'''

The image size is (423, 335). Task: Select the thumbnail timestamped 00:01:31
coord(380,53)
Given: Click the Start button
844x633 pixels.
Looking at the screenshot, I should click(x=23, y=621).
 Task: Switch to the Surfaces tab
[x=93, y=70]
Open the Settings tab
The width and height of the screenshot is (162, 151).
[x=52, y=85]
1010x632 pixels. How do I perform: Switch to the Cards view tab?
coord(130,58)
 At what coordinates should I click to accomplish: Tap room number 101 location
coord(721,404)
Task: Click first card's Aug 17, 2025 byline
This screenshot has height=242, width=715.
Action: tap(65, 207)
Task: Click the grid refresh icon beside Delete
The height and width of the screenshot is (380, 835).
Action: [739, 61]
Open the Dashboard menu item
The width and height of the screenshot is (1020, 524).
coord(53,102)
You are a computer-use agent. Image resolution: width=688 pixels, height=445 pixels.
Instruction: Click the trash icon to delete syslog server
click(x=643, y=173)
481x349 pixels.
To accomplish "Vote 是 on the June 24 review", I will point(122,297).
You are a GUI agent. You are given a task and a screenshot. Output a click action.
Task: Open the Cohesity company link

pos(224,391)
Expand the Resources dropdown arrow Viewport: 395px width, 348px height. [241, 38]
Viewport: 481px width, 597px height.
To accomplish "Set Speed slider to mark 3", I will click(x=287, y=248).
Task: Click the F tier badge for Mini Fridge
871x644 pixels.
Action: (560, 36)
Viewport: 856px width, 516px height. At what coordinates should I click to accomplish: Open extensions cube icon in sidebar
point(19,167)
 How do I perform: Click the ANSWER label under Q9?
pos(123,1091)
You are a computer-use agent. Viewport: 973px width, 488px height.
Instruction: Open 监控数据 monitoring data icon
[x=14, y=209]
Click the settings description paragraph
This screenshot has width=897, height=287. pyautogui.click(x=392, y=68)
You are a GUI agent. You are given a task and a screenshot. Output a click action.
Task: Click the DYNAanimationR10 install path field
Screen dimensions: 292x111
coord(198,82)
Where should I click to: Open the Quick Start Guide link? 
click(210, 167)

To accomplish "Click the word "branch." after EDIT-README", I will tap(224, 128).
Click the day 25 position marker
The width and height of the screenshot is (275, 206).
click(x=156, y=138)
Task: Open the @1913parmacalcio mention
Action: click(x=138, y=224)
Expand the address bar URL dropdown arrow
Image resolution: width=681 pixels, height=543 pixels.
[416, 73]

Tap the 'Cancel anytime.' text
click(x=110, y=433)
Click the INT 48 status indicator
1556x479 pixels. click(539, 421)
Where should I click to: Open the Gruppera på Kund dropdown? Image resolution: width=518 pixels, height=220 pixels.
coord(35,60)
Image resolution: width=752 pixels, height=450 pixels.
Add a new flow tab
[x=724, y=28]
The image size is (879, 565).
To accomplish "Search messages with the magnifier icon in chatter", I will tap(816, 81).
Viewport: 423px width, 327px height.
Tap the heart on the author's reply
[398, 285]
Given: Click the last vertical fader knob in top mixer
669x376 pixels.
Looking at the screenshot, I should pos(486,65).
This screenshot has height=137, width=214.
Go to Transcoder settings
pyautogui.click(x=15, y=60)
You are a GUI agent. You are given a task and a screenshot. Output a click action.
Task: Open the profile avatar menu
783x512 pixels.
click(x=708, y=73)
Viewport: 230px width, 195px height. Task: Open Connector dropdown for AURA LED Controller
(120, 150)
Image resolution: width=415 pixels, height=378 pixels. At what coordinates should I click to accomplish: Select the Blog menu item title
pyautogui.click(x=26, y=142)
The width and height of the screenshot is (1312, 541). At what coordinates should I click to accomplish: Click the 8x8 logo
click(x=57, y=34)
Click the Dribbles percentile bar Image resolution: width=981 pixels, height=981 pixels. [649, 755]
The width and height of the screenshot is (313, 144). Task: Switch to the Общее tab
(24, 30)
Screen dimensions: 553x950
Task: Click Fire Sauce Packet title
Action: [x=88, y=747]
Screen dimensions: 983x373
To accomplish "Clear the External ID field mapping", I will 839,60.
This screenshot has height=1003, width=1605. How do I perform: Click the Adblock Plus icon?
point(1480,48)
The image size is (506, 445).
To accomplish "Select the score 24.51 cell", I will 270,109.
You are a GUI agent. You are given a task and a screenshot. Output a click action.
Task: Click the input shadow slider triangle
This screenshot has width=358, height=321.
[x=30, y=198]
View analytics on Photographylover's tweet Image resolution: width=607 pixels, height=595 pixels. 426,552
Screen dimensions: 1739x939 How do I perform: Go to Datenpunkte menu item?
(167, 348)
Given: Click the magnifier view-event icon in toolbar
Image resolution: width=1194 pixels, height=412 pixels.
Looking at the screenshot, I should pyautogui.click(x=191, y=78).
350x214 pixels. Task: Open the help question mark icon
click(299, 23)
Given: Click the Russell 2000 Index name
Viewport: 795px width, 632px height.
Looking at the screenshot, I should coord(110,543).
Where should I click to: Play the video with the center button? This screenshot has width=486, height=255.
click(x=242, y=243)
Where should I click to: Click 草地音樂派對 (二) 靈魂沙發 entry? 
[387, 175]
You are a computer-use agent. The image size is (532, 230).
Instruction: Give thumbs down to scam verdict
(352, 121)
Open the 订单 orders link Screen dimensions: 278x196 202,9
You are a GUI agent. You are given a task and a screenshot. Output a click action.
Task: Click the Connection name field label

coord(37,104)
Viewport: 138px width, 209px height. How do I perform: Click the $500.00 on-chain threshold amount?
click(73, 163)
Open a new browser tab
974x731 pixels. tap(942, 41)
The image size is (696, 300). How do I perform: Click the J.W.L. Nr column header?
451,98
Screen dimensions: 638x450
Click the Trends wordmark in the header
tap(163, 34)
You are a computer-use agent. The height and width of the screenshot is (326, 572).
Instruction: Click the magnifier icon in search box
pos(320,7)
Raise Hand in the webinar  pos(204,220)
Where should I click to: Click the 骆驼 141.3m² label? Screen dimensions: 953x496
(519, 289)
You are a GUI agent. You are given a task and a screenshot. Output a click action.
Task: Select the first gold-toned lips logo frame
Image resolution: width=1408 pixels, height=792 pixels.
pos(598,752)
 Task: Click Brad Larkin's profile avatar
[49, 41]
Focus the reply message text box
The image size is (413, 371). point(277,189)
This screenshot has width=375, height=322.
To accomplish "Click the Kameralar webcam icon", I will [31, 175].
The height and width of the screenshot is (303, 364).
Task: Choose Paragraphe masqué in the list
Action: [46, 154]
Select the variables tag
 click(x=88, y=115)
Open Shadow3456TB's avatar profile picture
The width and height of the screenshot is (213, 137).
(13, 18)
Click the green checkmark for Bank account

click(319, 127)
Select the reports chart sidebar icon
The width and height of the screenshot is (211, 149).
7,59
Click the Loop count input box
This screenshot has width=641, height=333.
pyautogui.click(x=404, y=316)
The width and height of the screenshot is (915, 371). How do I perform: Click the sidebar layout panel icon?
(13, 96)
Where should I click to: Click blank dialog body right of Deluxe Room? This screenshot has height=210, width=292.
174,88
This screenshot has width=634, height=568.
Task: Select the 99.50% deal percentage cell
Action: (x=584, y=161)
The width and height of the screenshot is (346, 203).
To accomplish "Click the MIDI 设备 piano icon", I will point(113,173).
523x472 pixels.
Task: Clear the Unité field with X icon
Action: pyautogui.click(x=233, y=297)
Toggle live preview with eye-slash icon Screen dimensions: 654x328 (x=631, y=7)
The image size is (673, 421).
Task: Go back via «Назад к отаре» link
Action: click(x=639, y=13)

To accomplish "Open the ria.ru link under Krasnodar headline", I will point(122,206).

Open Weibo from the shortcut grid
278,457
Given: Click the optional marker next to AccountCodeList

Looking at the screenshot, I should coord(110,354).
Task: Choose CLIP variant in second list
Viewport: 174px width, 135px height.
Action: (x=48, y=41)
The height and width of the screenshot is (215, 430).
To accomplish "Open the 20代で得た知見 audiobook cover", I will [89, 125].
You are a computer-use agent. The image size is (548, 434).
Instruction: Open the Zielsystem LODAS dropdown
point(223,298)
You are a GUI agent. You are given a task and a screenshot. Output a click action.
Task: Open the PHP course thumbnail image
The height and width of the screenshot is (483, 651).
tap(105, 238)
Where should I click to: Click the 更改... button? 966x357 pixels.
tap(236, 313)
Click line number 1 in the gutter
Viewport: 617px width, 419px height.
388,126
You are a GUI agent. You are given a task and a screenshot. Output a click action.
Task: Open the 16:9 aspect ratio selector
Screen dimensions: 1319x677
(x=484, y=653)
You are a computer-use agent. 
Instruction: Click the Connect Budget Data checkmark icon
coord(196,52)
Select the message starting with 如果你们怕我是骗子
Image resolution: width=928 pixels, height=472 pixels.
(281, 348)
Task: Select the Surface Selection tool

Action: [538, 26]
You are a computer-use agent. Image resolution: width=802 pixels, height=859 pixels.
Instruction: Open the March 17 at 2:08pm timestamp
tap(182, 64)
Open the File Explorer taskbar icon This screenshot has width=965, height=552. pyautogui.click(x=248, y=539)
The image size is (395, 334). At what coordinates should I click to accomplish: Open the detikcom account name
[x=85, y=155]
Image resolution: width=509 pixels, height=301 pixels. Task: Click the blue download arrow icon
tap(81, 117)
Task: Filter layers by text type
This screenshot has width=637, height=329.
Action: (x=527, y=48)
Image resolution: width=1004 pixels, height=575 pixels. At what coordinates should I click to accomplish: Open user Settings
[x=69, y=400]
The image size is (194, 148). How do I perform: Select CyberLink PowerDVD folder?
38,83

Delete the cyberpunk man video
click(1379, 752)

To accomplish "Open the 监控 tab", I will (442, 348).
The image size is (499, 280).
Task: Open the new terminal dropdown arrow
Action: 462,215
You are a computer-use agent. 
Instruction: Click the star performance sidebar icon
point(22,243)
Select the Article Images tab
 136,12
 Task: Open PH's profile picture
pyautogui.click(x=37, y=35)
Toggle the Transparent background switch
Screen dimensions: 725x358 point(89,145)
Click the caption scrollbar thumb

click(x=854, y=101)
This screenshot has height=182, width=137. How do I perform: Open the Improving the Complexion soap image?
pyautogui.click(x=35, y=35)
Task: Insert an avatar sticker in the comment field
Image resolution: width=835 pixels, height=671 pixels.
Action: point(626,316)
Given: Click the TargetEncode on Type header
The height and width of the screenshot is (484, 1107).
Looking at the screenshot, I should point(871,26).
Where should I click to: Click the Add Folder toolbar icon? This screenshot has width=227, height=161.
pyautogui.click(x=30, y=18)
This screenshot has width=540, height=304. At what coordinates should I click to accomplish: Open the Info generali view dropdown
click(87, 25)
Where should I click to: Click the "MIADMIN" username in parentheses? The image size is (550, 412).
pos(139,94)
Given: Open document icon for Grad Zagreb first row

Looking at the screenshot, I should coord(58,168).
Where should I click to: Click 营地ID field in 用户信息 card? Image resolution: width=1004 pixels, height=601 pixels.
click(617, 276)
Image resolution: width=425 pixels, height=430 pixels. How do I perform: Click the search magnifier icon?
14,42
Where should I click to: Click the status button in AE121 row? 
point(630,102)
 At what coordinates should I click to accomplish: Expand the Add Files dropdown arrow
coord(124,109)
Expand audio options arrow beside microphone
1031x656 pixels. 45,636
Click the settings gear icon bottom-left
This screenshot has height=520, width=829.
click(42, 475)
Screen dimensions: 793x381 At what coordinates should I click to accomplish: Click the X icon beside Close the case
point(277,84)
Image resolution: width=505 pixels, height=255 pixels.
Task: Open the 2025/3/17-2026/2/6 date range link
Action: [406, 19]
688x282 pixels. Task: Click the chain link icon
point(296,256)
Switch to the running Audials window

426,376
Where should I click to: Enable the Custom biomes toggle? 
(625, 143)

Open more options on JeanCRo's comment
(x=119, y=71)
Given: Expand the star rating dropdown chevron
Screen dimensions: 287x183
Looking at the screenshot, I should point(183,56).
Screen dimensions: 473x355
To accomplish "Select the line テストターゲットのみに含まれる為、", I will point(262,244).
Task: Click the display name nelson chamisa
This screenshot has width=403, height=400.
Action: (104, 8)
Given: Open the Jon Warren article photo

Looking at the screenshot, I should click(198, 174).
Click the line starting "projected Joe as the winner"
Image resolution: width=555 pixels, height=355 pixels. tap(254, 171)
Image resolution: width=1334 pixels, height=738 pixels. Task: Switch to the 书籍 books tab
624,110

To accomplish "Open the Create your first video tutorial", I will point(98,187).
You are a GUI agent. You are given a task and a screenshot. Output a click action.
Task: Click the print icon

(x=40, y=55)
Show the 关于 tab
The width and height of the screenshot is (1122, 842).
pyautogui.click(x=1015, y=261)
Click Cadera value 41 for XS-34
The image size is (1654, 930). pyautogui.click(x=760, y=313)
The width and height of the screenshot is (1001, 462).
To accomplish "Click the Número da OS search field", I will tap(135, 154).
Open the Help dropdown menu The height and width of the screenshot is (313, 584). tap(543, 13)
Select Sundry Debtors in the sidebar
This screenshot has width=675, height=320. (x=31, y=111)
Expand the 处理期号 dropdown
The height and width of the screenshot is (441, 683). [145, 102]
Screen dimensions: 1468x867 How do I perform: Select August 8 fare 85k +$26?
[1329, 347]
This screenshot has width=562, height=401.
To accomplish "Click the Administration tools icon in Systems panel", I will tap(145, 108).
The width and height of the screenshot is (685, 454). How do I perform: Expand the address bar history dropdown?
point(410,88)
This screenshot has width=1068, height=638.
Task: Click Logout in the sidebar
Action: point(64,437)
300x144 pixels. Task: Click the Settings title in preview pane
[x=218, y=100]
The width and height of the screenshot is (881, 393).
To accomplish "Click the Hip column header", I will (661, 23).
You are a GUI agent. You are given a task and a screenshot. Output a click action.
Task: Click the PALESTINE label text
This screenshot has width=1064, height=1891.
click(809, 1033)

'''

EXERCISE INSTRUCTIONS: From the line containing "Click the line" through the last line of the records above, reproduce every line exactly.

EXERCISE RESULT:
Click the line starting "projected Joe as the winner"
Image resolution: width=555 pixels, height=355 pixels. tap(254, 171)
Image resolution: width=1334 pixels, height=738 pixels. Task: Switch to the 书籍 books tab
624,110

To accomplish "Open the Create your first video tutorial", I will point(98,187).
You are a GUI agent. You are given a task and a screenshot. Output a click action.
Task: Click the print icon

(x=40, y=55)
Show the 关于 tab
The width and height of the screenshot is (1122, 842).
pyautogui.click(x=1015, y=261)
Click Cadera value 41 for XS-34
The image size is (1654, 930). pyautogui.click(x=760, y=313)
The width and height of the screenshot is (1001, 462).
To accomplish "Click the Número da OS search field", I will tap(135, 154).
Open the Help dropdown menu The height and width of the screenshot is (313, 584). tap(543, 13)
Select Sundry Debtors in the sidebar
This screenshot has width=675, height=320. (x=31, y=111)
Expand the 处理期号 dropdown
The height and width of the screenshot is (441, 683). [145, 102]
Screen dimensions: 1468x867 How do I perform: Select August 8 fare 85k +$26?
[1329, 347]
This screenshot has width=562, height=401.
To accomplish "Click the Administration tools icon in Systems panel", I will tap(145, 108).
The width and height of the screenshot is (685, 454). How do I perform: Expand the address bar history dropdown?
point(410,88)
This screenshot has width=1068, height=638.
Task: Click Logout in the sidebar
Action: point(64,437)
300x144 pixels. Task: Click the Settings title in preview pane
[x=218, y=100]
The width and height of the screenshot is (881, 393).
To accomplish "Click the Hip column header", I will (661, 23).
You are a GUI agent. You are given a task and a screenshot. Output a click action.
Task: Click the PALESTINE label text
This screenshot has width=1064, height=1891.
click(809, 1033)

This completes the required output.